True. But should Type 1 diabetes concern the president and the public as much as something like McCain’s melanoma? The American Diabetes Association doesn’t seem to think so. In what some articles called a “pre-emptive” move, the association released a statement supporting Sotomayor’s candidacy, in which the group’s president, Dr. R. Paul Robertson, said that:
The advancements in the management of type 1 diabetes have been just amazing over the last two decades and the ability of people to manage their diabetes successfully has been proven. People with diabetes can function and live a long and healthy life.
Most news outlets included this conciliatory remark (or something similar) in their articles.
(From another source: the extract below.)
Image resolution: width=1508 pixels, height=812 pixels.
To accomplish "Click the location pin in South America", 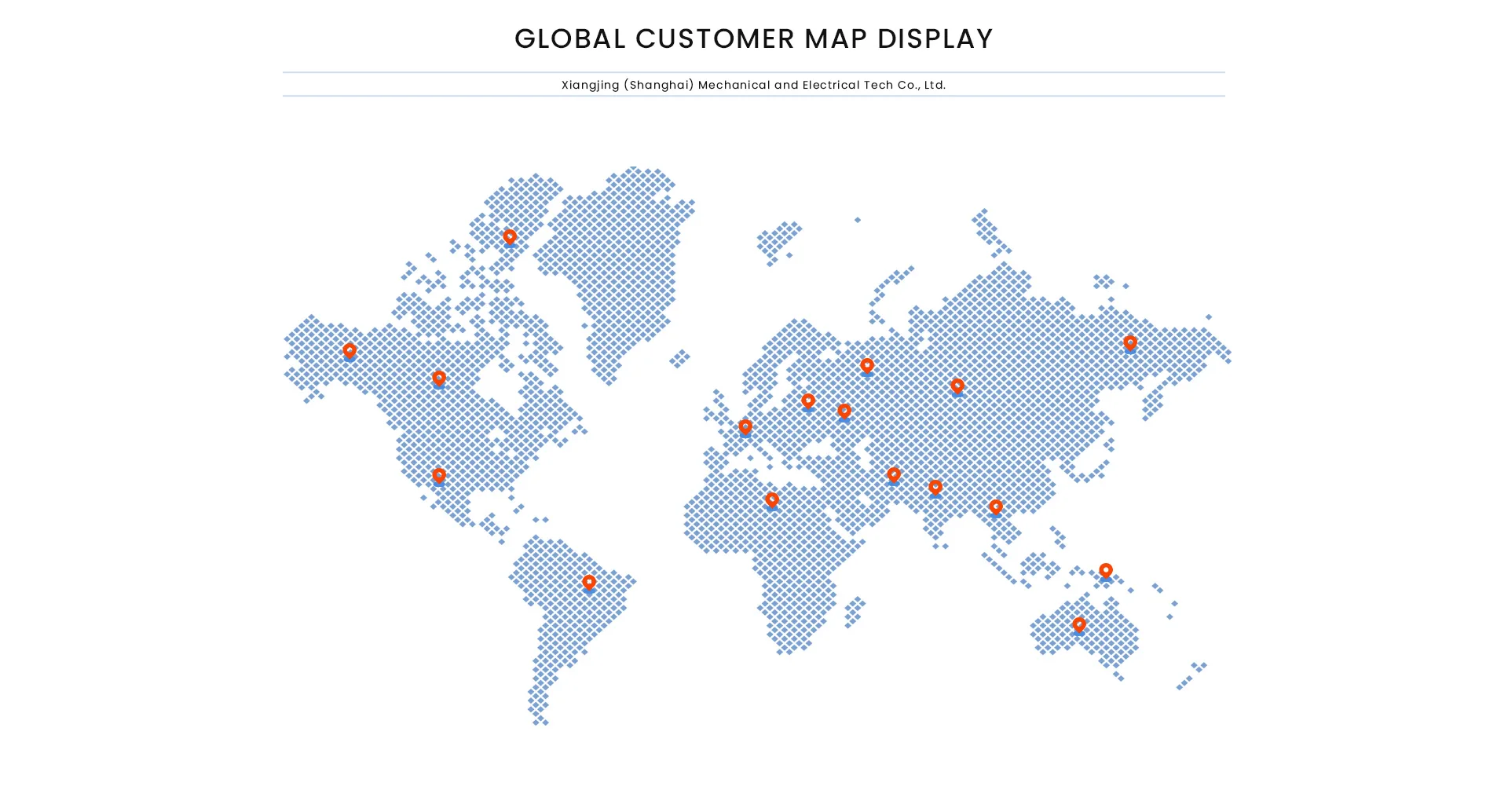I will coord(589,583).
However, some pieces, such as one from The New York Times, ran a laundry list of the disease’s complications, leaving readers to wonder what the ADA’s definition of a “healthy life” actually is.
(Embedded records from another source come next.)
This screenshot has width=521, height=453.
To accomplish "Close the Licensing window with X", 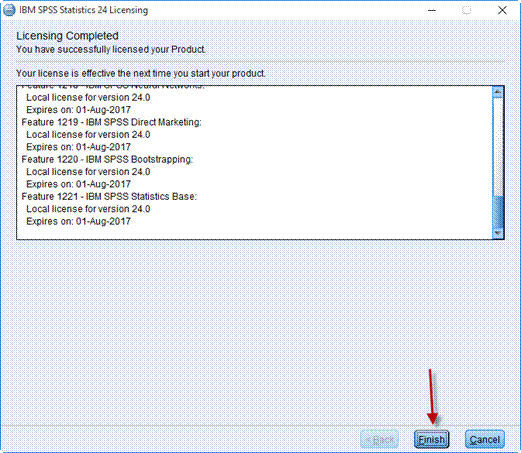I will click(502, 10).
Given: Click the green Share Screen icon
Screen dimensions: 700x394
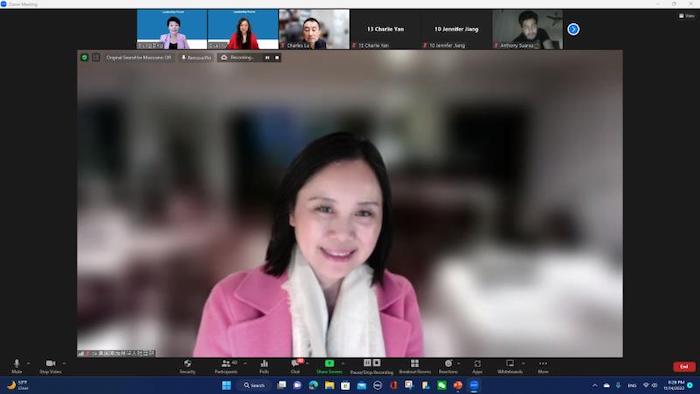Looking at the screenshot, I should [x=329, y=363].
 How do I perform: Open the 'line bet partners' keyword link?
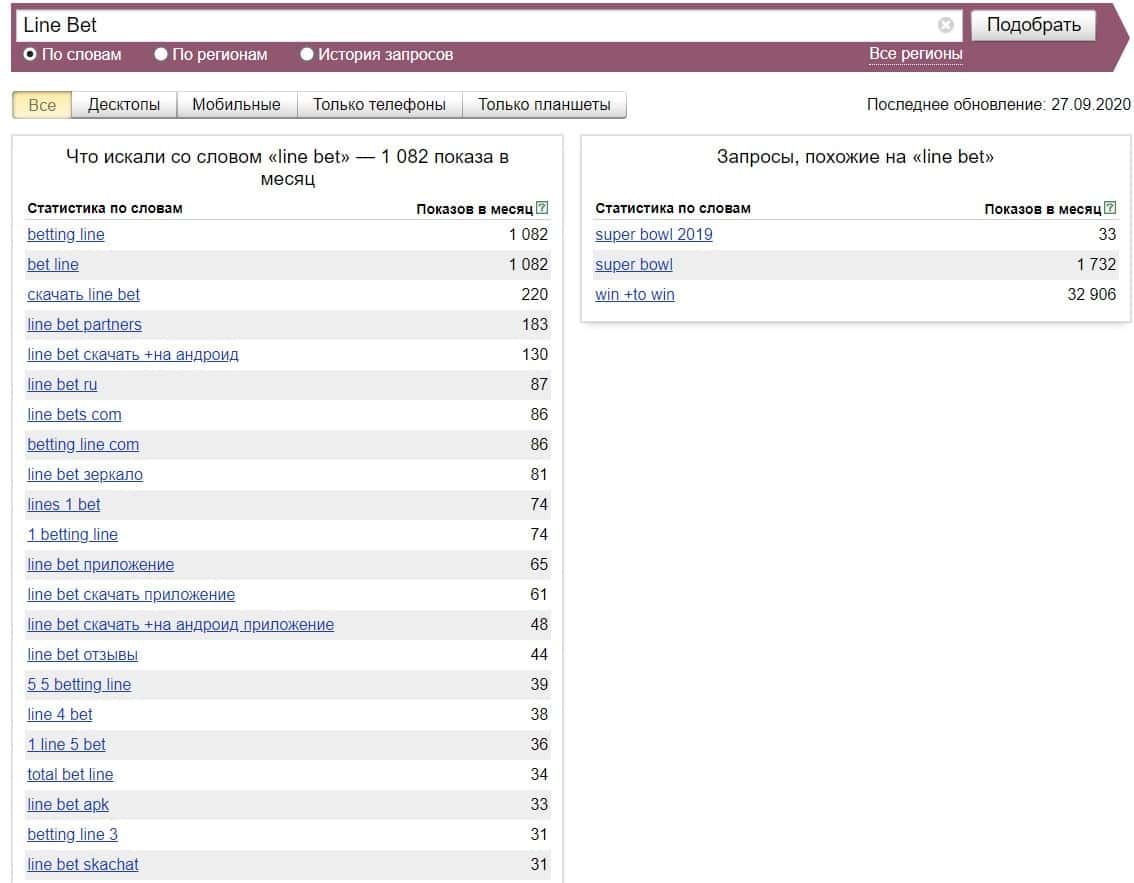click(84, 325)
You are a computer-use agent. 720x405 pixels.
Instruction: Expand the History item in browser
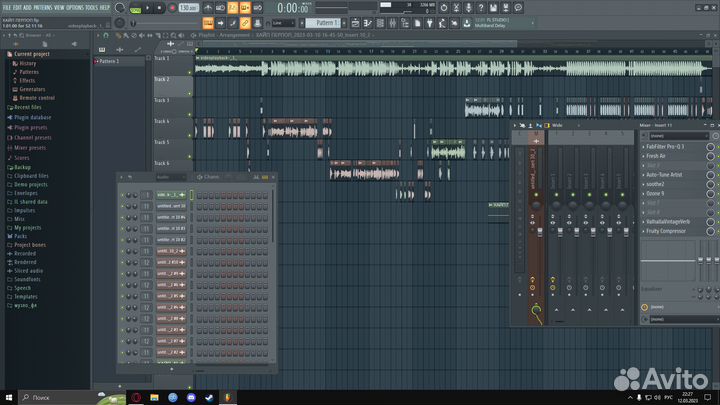[27, 63]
In particular, a Time article headlined “Sotomayor’s Disease: Will it Be a Handicap?” drew widespread criticism from diabetes blogs for giving the impression that a diabetic might “drop dead tomorrow.” The article mentioned that:
The nominee’s chronic condition is worth noting, since it puts her at increased risk of several serious medical conditions, including heart disease, kidney problems, blindness and nerve damage — and an increased risk of early death. Studies show that adults with diabetes are two to four times more likely than non-diabetics to die of heart disease.
But if it’s worth noting—and clearly it seems to be, because nearly every major press outlet managed to publish an analogous version of the paragraph above—then so is some broader medical context. While Time notes that death rate for diabetic women has doubled in the last thirty years, the reporter should have mentioned that the death rate is only about 1.8 percent—nothing to scoff at, but not nearly as troublesome as other maladies, such as melanoma.
A few outlets did better. Responding to the pessimistic article at The Huffington Post, Newsweek’s “The Human Condition” blog told readers not to worry, while a post at The Wall Street Journal said Sotomayor’s diabetes is a “non-issue.”
Slate, on the other hand, summed up the reasons why we shouldn’t ignore Sotomayor’s condition. The author, Darshak Sanghavi, a pediatric cardiologist and assistant professor of pediatrics at the University of Massachusetts Medical School, provided a new angle on Sotomayor’s condition, acknowledging her risk factors but also placing them in context with other justices’ medical conditions.
…Sotomayor’s health prospects are unlikely to be more concerning, for example, than those of Chief Justice John Roberts (who suffered a generalized seizure recently), Ruth Bader Ginsberg (who has battled two cancers), or Clarence Thomas (who is overweight). But, of course, there are no guarantees she’ll stay healthy. Though improbable, she (or another justice) could have a stroke, heart attack, or damage to blood vessels to the eyes, causing blindness.